> **WHAT IS BEING ASKED**:
Format the data from the line with "The image size is (608, 422)." to the line with "Action: 204,272" as a JSON list of strings, one string per line, skipping blank lines and leaving out the pictures.

> **DATA IN THIS EXERCISE**:
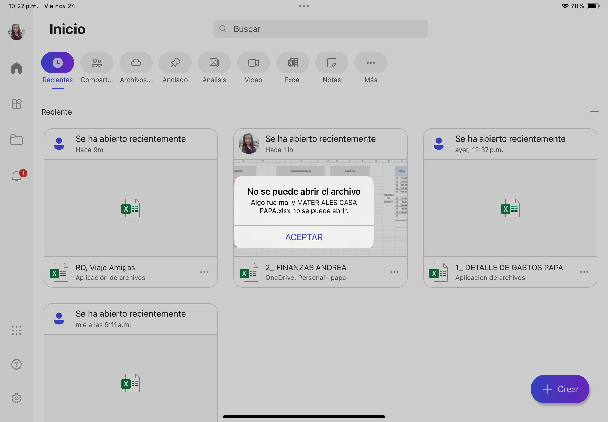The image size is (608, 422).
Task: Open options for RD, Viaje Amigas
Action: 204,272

* * *

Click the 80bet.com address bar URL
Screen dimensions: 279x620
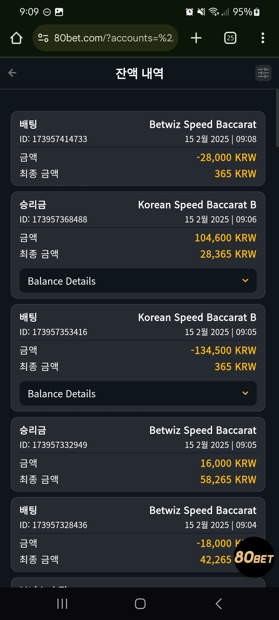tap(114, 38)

==

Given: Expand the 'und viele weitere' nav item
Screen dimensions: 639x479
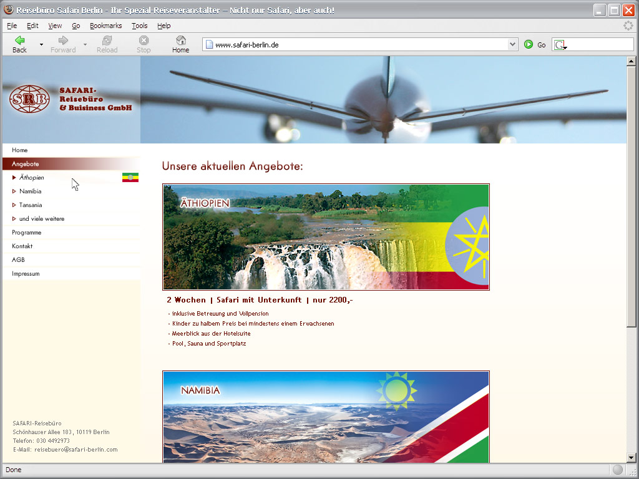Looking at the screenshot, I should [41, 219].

> **TASK OUTPUT**:
[
  "The image size is (608, 422).",
  "Task: Open options for RD, Viaje Amigas",
  "Action: 204,272"
]